Could you render each line of the listing below as a numbered list, leaving out the blank lines?

::::

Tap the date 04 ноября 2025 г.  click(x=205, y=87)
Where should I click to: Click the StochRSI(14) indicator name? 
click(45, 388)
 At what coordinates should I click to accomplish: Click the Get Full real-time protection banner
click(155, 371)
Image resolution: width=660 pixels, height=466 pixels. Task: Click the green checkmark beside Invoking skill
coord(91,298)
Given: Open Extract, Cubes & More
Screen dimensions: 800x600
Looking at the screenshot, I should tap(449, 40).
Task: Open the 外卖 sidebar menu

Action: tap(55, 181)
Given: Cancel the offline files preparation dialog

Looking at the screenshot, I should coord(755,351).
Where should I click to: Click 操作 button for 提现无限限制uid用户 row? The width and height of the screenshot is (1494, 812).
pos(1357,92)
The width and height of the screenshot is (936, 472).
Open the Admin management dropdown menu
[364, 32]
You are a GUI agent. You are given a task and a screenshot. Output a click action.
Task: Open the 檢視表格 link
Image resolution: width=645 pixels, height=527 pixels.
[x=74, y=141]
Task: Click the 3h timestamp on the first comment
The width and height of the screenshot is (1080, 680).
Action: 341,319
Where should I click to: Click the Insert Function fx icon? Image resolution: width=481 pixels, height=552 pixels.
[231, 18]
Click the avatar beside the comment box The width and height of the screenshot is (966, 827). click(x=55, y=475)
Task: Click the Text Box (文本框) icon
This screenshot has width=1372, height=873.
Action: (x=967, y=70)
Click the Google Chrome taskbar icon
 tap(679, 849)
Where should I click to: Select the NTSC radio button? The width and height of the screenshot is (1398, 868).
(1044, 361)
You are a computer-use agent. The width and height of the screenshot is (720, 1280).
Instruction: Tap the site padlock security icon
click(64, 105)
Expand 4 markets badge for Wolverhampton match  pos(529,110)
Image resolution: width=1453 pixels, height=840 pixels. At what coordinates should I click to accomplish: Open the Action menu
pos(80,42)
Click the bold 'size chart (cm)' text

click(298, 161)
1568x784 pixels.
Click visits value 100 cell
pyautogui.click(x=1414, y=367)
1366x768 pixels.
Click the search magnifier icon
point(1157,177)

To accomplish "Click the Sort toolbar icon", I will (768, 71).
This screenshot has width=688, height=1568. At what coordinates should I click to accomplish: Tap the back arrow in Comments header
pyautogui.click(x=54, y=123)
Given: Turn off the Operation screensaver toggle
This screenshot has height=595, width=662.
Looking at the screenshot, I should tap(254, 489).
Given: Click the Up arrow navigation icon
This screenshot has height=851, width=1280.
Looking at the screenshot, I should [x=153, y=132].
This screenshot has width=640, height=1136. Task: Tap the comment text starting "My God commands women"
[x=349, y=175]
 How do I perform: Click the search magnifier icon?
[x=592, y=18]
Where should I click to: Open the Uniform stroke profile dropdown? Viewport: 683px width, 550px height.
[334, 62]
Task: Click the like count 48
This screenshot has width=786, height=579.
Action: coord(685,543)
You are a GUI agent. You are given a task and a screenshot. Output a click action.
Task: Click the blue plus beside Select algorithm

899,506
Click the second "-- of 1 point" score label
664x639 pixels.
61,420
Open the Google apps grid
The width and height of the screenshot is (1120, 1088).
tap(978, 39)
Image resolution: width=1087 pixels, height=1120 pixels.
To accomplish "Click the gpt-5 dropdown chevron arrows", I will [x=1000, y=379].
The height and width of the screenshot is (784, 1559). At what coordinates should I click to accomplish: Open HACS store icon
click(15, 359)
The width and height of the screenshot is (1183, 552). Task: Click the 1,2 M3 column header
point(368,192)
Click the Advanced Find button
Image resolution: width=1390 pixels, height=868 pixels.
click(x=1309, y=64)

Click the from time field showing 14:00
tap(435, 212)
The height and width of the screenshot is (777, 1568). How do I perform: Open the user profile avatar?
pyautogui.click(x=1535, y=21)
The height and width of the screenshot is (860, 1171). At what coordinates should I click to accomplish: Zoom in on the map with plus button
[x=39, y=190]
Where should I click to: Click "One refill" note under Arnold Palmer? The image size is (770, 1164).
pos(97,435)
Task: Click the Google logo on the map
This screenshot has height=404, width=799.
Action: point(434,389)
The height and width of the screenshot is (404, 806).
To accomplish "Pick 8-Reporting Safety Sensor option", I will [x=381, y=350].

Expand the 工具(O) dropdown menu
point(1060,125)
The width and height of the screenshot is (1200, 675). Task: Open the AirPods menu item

::::

Complete output:
1. Tap the date 04 ноября 2025 г.  click(x=205, y=87)
2. Where should I click to: Click the StochRSI(14) indicator name? 
3. click(45, 388)
4.  At what coordinates should I click to accomplish: Click the Get Full real-time protection banner
5. click(155, 371)
6. Image resolution: width=660 pixels, height=466 pixels. Task: Click the green checkmark beside Invoking skill
7. coord(91,298)
8. Given: Open Extract, Cubes & More
9. Screen dimensions: 800x600
10. Looking at the screenshot, I should tap(449, 40).
11. Task: Open the 外卖 sidebar menu
12. Action: tap(55, 181)
13. Given: Cancel the offline files preparation dialog
14. Looking at the screenshot, I should coord(755,351).
15. Where should I click to: Click 操作 button for 提现无限限制uid用户 row? The width and height of the screenshot is (1494, 812).
16. pos(1357,92)
17. The width and height of the screenshot is (936, 472).
18. Open the Admin management dropdown menu
19. [364, 32]
20. You are a GUI agent. You are given a task and a screenshot. Output a click action.
21. Task: Open the 檢視表格 link
22. Image resolution: width=645 pixels, height=527 pixels.
23. [x=74, y=141]
24. Task: Click the 3h timestamp on the first comment
25. The width and height of the screenshot is (1080, 680).
26. Action: 341,319
27. Where should I click to: Click the Insert Function fx icon? Image resolution: width=481 pixels, height=552 pixels.
28. [231, 18]
29. Click the avatar beside the comment box The width and height of the screenshot is (966, 827). click(x=55, y=475)
30. Task: Click the Text Box (文本框) icon
31. This screenshot has width=1372, height=873.
32. Action: (x=967, y=70)
33. Click the Google Chrome taskbar icon
34.  tap(679, 849)
35. Where should I click to: Select the NTSC radio button? The width and height of the screenshot is (1398, 868).
36. (1044, 361)
37. You are a computer-use agent. The width and height of the screenshot is (720, 1280).
38. Instruction: Tap the site padlock security icon
39. click(64, 105)
40. Expand 4 markets badge for Wolverhampton match  pos(529,110)
41. Image resolution: width=1453 pixels, height=840 pixels. At what coordinates should I click to accomplish: Open the Action menu
42. pos(80,42)
43. Click the bold 'size chart (cm)' text
44. click(298, 161)
45. 1568x784 pixels.
46. Click visits value 100 cell
47. pyautogui.click(x=1414, y=367)
48. 1366x768 pixels.
49. Click the search magnifier icon
50. point(1157,177)
51. To accomplish "Click the Sort toolbar icon", I will (768, 71).
52. This screenshot has width=688, height=1568. At what coordinates should I click to accomplish: Tap the back arrow in Comments header
53. pyautogui.click(x=54, y=123)
54. Given: Turn off the Operation screensaver toggle
55. This screenshot has height=595, width=662.
56. Looking at the screenshot, I should tap(254, 489).
57. Given: Click the Up arrow navigation icon
58. This screenshot has height=851, width=1280.
59. Looking at the screenshot, I should [x=153, y=132].
60. This screenshot has width=640, height=1136. Task: Tap the comment text starting "My God commands women"
61. [x=349, y=175]
62.  How do I perform: Click the search magnifier icon?
63. [x=592, y=18]
64. Where should I click to: Open the Uniform stroke profile dropdown? Viewport: 683px width, 550px height.
65. [334, 62]
66. Task: Click the like count 48
67. This screenshot has width=786, height=579.
68. Action: coord(685,543)
69. You are a GUI agent. You are given a task and a screenshot. Output a click action.
70. Task: Click the blue plus beside Select algorithm
71. 899,506
72. Click the second "-- of 1 point" score label
73. 664x639 pixels.
74. 61,420
75. Open the Google apps grid
76. The width and height of the screenshot is (1120, 1088).
77. tap(978, 39)
78. Image resolution: width=1087 pixels, height=1120 pixels.
79. To accomplish "Click the gpt-5 dropdown chevron arrows", I will [x=1000, y=379].
80. The height and width of the screenshot is (784, 1559). At what coordinates should I click to accomplish: Open HACS store icon
81. click(15, 359)
82. The width and height of the screenshot is (1183, 552). Task: Click the 1,2 M3 column header
83. point(368,192)
84. Click the Advanced Find button
85. Image resolution: width=1390 pixels, height=868 pixels.
86. click(x=1309, y=64)
87. Click the from time field showing 14:00
88. tap(435, 212)
89. The height and width of the screenshot is (777, 1568). How do I perform: Open the user profile avatar?
90. pyautogui.click(x=1535, y=21)
91. The height and width of the screenshot is (860, 1171). At what coordinates should I click to accomplish: Zoom in on the map with plus button
92. [x=39, y=190]
93. Where should I click to: Click "One refill" note under Arnold Palmer? The image size is (770, 1164).
94. pos(97,435)
95. Task: Click the Google logo on the map
96. This screenshot has height=404, width=799.
97. Action: point(434,389)
98. The height and width of the screenshot is (404, 806).
99. To accomplish "Pick 8-Reporting Safety Sensor option", I will [x=381, y=350].
100. Expand the 工具(O) dropdown menu
101. point(1060,125)
102. The width and height of the screenshot is (1200, 675). Task: Open the AirPods menu item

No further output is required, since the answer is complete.